# Wolf (M) seeking Femme (F) - personal ad - Must like to be hunted...



## Wulf Canavar (May 16, 2018)

In the local paper one day, you come across this in the Personal Ads section.


Big Bad Wolf seeking Femme for an evening out.

Likes: The outdoors, full moons
Please ignore big ears.  All the better to hear you with, my dear.  Nose and teeth also.

Must like long, dark, walks through the woods.


----------



## Dreva (May 21, 2018)

"CHECK THIS OUT, GIRLS!" Lizzie, a self-declared celebgram, typed on her phone's keypad as she posted her selfie pictures she just took at the hall way. "CAN YOU BELIEVE IT? THIS GUY IS ACTUALLY GOING TO HIRE ME!"

"OMG I'M GOING TO GET FAMOUS. HOLLYWOOD HERE I COME!" the silver slender doe kept typing in excitement with her CAPS LOCK on all the time. Not uncommon for people of her age.

Lizzie brushed her thick long blonde hair as she stared at the screen of her phone, eagerly waiting for responses from her followers. Her sense of confidence had just rebounded by this call for interview after she got rejected on several audiences. 

"What the.." her eyes popped out when several negatives responses flared up on her Instagram "Screw this! I'm blocking you off, pervert! I still have several hundred loyal followers for spare!"

"FUCK OFF LOSERS! GO BACK TO YOUR ROOM AND HAVE A NICE DATE WITH YOUR HAND AND TISSUE PAPER!" she replied to the users who sent negative response to her selfies. "HATERS GONNA HATE!" And posted.

As she was busy typing and responding to several comments and few likes she received, suddenly the door opened and she quickly slid her phone into her handbag. 

"Elizabeth Hart? Come in!" the coarse voice called from the interview room.

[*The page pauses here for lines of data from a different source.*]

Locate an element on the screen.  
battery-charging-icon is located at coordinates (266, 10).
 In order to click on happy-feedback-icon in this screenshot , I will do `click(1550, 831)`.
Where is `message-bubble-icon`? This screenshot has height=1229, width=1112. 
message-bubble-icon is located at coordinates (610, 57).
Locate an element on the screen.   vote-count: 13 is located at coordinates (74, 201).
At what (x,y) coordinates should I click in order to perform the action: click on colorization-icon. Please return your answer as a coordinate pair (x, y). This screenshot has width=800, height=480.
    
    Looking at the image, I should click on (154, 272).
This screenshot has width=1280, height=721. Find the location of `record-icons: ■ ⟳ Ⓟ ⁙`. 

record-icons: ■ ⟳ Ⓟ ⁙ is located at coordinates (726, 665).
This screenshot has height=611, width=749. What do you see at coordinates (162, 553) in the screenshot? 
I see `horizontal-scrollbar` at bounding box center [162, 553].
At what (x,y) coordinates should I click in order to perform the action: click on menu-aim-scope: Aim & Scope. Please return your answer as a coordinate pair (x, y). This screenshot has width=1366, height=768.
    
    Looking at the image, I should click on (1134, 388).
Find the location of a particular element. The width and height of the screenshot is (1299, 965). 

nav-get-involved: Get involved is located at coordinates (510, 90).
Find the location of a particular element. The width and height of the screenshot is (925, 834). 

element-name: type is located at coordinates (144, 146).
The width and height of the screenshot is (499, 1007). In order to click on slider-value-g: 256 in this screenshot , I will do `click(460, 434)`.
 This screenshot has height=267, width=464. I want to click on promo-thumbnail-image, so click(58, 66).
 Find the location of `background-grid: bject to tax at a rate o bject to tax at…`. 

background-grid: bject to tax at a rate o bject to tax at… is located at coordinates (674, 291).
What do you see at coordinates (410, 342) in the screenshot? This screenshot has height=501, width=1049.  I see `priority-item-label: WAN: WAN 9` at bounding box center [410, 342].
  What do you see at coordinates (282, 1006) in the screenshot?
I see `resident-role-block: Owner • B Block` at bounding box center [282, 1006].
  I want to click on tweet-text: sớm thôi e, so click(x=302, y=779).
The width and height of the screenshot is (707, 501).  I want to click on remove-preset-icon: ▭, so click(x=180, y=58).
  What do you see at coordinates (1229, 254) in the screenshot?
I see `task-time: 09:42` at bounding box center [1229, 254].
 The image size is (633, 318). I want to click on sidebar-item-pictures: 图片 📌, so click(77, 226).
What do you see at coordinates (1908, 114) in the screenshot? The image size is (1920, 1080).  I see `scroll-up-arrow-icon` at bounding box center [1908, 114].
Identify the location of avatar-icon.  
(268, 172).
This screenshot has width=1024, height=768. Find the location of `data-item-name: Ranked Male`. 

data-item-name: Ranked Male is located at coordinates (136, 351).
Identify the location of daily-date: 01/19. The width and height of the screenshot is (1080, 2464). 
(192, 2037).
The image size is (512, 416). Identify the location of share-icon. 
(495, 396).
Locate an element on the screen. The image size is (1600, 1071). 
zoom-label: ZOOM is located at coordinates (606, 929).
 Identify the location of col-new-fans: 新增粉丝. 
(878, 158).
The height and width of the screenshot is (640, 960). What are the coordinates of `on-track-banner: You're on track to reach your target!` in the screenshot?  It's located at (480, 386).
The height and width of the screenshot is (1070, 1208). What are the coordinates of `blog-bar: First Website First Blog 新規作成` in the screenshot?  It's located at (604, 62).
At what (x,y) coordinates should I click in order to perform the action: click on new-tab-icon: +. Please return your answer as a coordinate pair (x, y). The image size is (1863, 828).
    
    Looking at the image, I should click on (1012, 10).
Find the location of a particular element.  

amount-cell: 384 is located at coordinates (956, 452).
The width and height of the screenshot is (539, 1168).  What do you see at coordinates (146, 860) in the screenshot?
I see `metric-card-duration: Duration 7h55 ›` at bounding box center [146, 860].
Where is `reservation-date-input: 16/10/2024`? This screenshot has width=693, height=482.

"It's me, Sir!" she stood up and ran to the door in her hubris "I'm going in!"


----------



## Wulf Canavar (Jun 9, 2018)

Dreva said:


> "CHECK THIS OUT, GIRLS!" Lizzie, a self-declared celebgram, typed on her phone's keypad as she posted her selfie pictures she just took at the hall way. "CAN YOU BELIEVE IT? THIS GUY IS ACTUALLY GOING TO HIRE ME!"
> 
> "OMG I'M GOING TO GET FAMOUS. HOLLYWOOD HERE I COME!" the silver slender doe kept typing in excitement with her CAPS LOCK on all the time. Not uncommon for people of her age.
> 
> ...



Inside the room was an office, and standing near the desk were two people.  On the right was a petite female silver fox in a tasteful suit jacket, blouse, and skirt and on the left was a tall, broad wolf.  He wore a tailored, designer suit and tie.  His fur was midnight black and shone in the lamp light.  Ice blue eyes gleamed, and when he spoke, his perfect white teeth and red tongue shone like a TV model's.

The nameplate on the desk read, 'Sarah Silverton'  The two were speaking quietly to each other, watching Elizabeth intently.  Too intently.

Sarah the silver fox looked up at the wolf.  She tilted her head, motioning towards the newcomer, eyes asking him a silent question.  He raised his eyebrows twice back at her in answer.  Then he turned suddenly towards Elizabeth, strode over, and held out a hand.

"Welcome!  So you're Elizabeth Hart, wonderful, wonderful.  Do you go by Lizzie?"  Not waiting for her to answer he took her hand in both of his, holding it, and looking deep into her eyes. "Do you know why you're here?"


----------



## Dreva (Jun 27, 2018)

"In fact, I do" she grinned broadly at the wolf. Her face was filled with great excitement and her imagination ran wild in great anticipation of being a famous celebrity. "I am here to audition for a role as a star in your movie!"

"Oh god, where's my manner?!" the silver doe offered her hand to the wolf for a handshake. " Just call me Lizzie. It's nice to meet you, mister...?"


----------